Сайан и сама сейчас чуть не рассмеялась. Но она понимала, что Лэнгли наверняка провел бессонную ночь в самых мрачных размышлениях и ему так нужно было утешение, он так хотел развеять страхи, что Барни вообще-то мог и не смеяться, а все толком объяснить. Она сказала:
— Потому что это просто глупости, он наверняка подумал, что ты шутишь.
— Когда ты будешь носить мое кольцо, он поймет, что это была не шутка.
— Так вот почему ты так поспешно сделал мне предложение — чтобы спасти меня от Барни?
— Нет! — Он резко повернулся к ней от окна.
Естественно, он сделал ей предложение, потому что он ее любит, но причина, по которой он сделал его так торопливо, состояла в том, что он хочет уберечь ее от посягательств Барни, и это было чересчур благородно. Она посмотрела на него и почувствовала, как всю ее наполняет нежность к нему, ей захотелось обнять его и успокоить.

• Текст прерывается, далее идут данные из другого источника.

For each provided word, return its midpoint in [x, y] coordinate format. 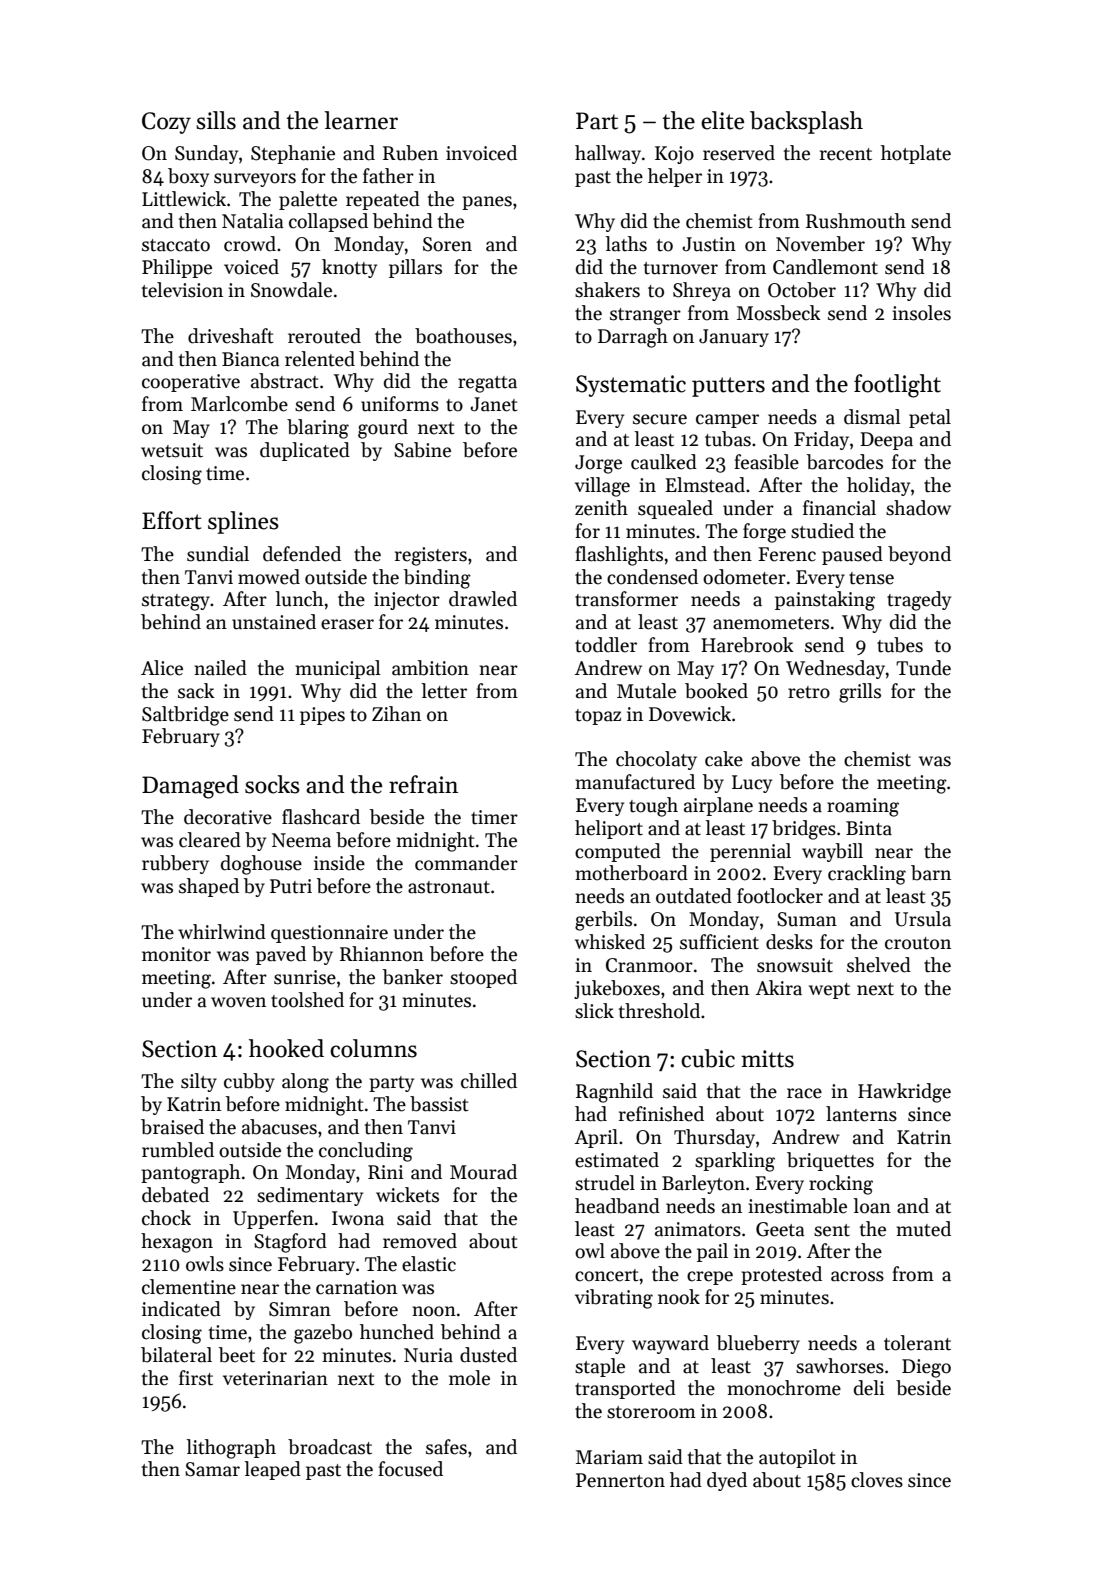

Ему нужно было утешение, он был такой чувствительный, такой ранимый.
В салоне зазвенел звонок.
— Черт возьми, — в бешенстве прошипел Лэнгли. — Сайан, так выйдешь ты за меня или нет?
— Может быть, когда ты попросишь меня в следующий раз.
— А сколько тебе нужно времени, чтобы подумать?
Ей нужно было не столько время, сколько другая обстановка. Она чувствовала, что поступает правильно, желая, чтобы момент, когда Лэнгли попросит ее руки, был результатом их взаимного порыва, а не вчерашней ссоры с Барни.
Она улыбнулась и положила руку на плечо Лэнгли:
— Мы еще раз съездим на Денистонский утес. — Это было обещание. — Пойду посмотрю, кто там так рвется. Обычно у нас не бывает таких нетерпеливых покупателей.
И она поспешила к входной двери, думая тем временем, почему она не согласилась сразу, ведь совершенно не важно, что подтолкнуло его сделать предложение. Барни сказал бы, что она поступила как дурочка, и Фиона с ним согласилась бы, да так сказал бы любой, так что лучше пока об этом помолчать. Это был очень приятный секрет. Лэнгли только что попросил ее выйти за него замуж и скоро еще раз попросит, и она скажет «да», и тогда они расскажут об этом всему миру.
Она открыла дверь, и девушка, стоявшая на пороге, сказала:
— Яйца, утиные яйца, Эмили просила принести.
В руках она держала маленькую корзинку, и рядом с ней у обочины стояла разбитая колымага. Девушка была полненькая, симпатичная, с забавным желанием угодить, как у щенка.